* [TASK GOAL]: Exactly as they stand, write out all of the entries again.
-- Opening Marker --
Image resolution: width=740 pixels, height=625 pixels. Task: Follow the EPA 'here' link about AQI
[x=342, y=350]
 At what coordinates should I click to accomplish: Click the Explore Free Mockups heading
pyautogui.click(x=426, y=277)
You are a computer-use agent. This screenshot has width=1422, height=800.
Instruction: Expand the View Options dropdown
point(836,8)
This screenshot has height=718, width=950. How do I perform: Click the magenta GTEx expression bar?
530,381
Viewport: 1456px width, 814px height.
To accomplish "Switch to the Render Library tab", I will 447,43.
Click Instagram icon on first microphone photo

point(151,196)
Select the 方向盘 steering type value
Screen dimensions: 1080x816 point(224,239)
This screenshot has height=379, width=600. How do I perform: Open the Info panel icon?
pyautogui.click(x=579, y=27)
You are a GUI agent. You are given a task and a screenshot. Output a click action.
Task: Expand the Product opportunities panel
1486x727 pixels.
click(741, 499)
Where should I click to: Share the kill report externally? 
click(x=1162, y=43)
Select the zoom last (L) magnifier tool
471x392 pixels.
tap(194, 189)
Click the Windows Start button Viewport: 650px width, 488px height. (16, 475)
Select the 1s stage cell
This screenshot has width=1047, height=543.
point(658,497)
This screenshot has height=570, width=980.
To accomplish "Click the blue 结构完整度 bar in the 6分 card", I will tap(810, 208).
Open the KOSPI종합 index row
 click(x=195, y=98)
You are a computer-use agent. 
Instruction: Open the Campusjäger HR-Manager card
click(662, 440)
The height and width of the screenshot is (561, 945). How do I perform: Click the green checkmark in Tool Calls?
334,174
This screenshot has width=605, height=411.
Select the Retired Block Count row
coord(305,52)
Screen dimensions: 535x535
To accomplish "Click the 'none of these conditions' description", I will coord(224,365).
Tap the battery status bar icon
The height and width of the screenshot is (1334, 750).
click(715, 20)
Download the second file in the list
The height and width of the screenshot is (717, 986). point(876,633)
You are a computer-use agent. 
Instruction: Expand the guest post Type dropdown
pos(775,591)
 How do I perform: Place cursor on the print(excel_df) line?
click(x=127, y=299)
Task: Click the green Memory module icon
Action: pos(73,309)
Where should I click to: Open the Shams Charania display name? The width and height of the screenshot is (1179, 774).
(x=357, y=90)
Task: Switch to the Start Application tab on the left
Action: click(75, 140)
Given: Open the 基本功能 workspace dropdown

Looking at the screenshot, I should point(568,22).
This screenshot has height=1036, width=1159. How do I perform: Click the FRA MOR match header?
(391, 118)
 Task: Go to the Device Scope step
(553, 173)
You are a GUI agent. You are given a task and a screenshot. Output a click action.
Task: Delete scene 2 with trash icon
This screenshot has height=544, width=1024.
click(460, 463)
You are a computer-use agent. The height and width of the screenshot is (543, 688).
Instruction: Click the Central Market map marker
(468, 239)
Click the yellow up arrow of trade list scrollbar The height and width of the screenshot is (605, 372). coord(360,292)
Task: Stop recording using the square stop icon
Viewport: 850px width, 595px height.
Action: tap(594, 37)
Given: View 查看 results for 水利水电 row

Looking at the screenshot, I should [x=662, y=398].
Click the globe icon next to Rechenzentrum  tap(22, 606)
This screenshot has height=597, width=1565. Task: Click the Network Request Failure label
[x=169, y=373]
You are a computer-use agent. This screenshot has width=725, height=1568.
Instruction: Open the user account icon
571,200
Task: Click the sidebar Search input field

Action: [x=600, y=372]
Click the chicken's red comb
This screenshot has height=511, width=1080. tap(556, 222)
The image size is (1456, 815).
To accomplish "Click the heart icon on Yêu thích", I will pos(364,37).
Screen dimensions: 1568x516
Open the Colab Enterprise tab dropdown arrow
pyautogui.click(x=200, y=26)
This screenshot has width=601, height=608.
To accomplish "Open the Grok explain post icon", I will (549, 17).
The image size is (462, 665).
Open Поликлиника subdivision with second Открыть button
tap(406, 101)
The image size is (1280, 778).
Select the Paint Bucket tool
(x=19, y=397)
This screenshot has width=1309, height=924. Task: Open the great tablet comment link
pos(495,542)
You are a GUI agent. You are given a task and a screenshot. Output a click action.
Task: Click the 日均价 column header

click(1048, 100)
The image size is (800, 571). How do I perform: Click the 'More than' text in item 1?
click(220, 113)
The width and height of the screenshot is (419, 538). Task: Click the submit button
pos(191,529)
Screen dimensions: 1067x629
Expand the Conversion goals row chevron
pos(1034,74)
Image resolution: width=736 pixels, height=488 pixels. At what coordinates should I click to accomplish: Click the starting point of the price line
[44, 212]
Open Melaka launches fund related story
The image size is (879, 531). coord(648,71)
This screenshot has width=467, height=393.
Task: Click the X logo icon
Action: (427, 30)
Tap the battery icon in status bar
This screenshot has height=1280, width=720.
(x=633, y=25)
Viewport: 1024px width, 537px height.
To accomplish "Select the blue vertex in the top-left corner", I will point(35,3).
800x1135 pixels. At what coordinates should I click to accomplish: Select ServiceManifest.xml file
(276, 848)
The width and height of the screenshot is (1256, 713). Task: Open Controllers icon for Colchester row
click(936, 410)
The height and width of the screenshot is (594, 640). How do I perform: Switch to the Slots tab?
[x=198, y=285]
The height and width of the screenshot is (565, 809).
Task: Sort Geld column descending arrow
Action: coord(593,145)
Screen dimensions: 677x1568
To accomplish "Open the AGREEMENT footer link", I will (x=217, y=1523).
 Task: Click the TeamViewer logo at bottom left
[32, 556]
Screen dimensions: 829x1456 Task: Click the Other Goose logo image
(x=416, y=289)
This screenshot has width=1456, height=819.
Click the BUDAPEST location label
-- Closing Marker --
* [ANSWER SECTION]:
Image resolution: width=740 pixels, height=625 pixels. Task: Follow the EPA 'here' link about AQI
[x=342, y=350]
 At what coordinates should I click to accomplish: Click the Explore Free Mockups heading
pyautogui.click(x=426, y=277)
You are a computer-use agent. This screenshot has width=1422, height=800.
Instruction: Expand the View Options dropdown
point(836,8)
This screenshot has height=718, width=950. How do I perform: Click the magenta GTEx expression bar?
530,381
Viewport: 1456px width, 814px height.
To accomplish "Switch to the Render Library tab", I will 447,43.
Click Instagram icon on first microphone photo

point(151,196)
Select the 方向盘 steering type value
Screen dimensions: 1080x816 point(224,239)
This screenshot has height=379, width=600. How do I perform: Open the Info panel icon?
pyautogui.click(x=579, y=27)
You are a GUI agent. You are given a task and a screenshot. Output a click action.
Task: Expand the Product opportunities panel
1486x727 pixels.
click(741, 499)
Where should I click to: Share the kill report externally? 
click(x=1162, y=43)
Select the zoom last (L) magnifier tool
471x392 pixels.
tap(194, 189)
Click the Windows Start button Viewport: 650px width, 488px height. (16, 475)
Select the 1s stage cell
This screenshot has width=1047, height=543.
point(658,497)
This screenshot has height=570, width=980.
To accomplish "Click the blue 结构完整度 bar in the 6分 card", I will tap(810, 208).
Open the KOSPI종합 index row
 click(x=195, y=98)
You are a computer-use agent. 
Instruction: Open the Campusjäger HR-Manager card
click(662, 440)
The height and width of the screenshot is (561, 945). How do I perform: Click the green checkmark in Tool Calls?
334,174
This screenshot has width=605, height=411.
Select the Retired Block Count row
coord(305,52)
Screen dimensions: 535x535
To accomplish "Click the 'none of these conditions' description", I will coord(224,365).
Tap the battery status bar icon
The height and width of the screenshot is (1334, 750).
click(715, 20)
Download the second file in the list
The height and width of the screenshot is (717, 986). point(876,633)
You are a computer-use agent. 
Instruction: Expand the guest post Type dropdown
pos(775,591)
 How do I perform: Place cursor on the print(excel_df) line?
click(x=127, y=299)
Task: Click the green Memory module icon
Action: pos(73,309)
Where should I click to: Open the Shams Charania display name? The width and height of the screenshot is (1179, 774).
(x=357, y=90)
Task: Switch to the Start Application tab on the left
Action: click(75, 140)
Given: Open the 基本功能 workspace dropdown

Looking at the screenshot, I should point(568,22).
This screenshot has height=1036, width=1159. How do I perform: Click the FRA MOR match header?
(391, 118)
 Task: Go to the Device Scope step
(553, 173)
You are a GUI agent. You are given a task and a screenshot. Output a click action.
Task: Delete scene 2 with trash icon
This screenshot has height=544, width=1024.
click(460, 463)
You are a computer-use agent. The height and width of the screenshot is (543, 688).
Instruction: Click the Central Market map marker
(468, 239)
Click the yellow up arrow of trade list scrollbar The height and width of the screenshot is (605, 372). coord(360,292)
Task: Stop recording using the square stop icon
Viewport: 850px width, 595px height.
Action: tap(594, 37)
Given: View 查看 results for 水利水电 row

Looking at the screenshot, I should [x=662, y=398].
Click the globe icon next to Rechenzentrum  tap(22, 606)
This screenshot has height=597, width=1565. Task: Click the Network Request Failure label
[x=169, y=373]
You are a computer-use agent. This screenshot has width=725, height=1568.
Instruction: Open the user account icon
571,200
Task: Click the sidebar Search input field

Action: [x=600, y=372]
Click the chicken's red comb
This screenshot has height=511, width=1080. tap(556, 222)
The image size is (1456, 815).
To accomplish "Click the heart icon on Yêu thích", I will pos(364,37).
Screen dimensions: 1568x516
Open the Colab Enterprise tab dropdown arrow
pyautogui.click(x=200, y=26)
This screenshot has width=601, height=608.
To accomplish "Open the Grok explain post icon", I will (549, 17).
The image size is (462, 665).
Open Поликлиника subdivision with second Открыть button
tap(406, 101)
The image size is (1280, 778).
Select the Paint Bucket tool
(x=19, y=397)
This screenshot has width=1309, height=924. Task: Open the great tablet comment link
pos(495,542)
You are a GUI agent. You are given a task and a screenshot. Output a click action.
Task: Click the 日均价 column header

click(1048, 100)
The image size is (800, 571). How do I perform: Click the 'More than' text in item 1?
click(220, 113)
The width and height of the screenshot is (419, 538). Task: Click the submit button
pos(191,529)
Screen dimensions: 1067x629
Expand the Conversion goals row chevron
pos(1034,74)
Image resolution: width=736 pixels, height=488 pixels. At what coordinates should I click to accomplish: Click the starting point of the price line
[44, 212]
Open Melaka launches fund related story
The image size is (879, 531). coord(648,71)
This screenshot has width=467, height=393.
Task: Click the X logo icon
Action: (427, 30)
Tap the battery icon in status bar
This screenshot has height=1280, width=720.
(x=633, y=25)
Viewport: 1024px width, 537px height.
To accomplish "Select the blue vertex in the top-left corner", I will point(35,3).
800x1135 pixels. At what coordinates should I click to accomplish: Select ServiceManifest.xml file
(276, 848)
The width and height of the screenshot is (1256, 713). Task: Open Controllers icon for Colchester row
click(936, 410)
The height and width of the screenshot is (594, 640). How do I perform: Switch to the Slots tab?
[x=198, y=285]
The height and width of the screenshot is (565, 809).
Task: Sort Geld column descending arrow
Action: coord(593,145)
Screen dimensions: 677x1568
To accomplish "Open the AGREEMENT footer link", I will (x=217, y=1523).
 Task: Click the TeamViewer logo at bottom left
[32, 556]
Screen dimensions: 829x1456 Task: Click the Other Goose logo image
(x=416, y=289)
This screenshot has width=1456, height=819.
Click the BUDAPEST location label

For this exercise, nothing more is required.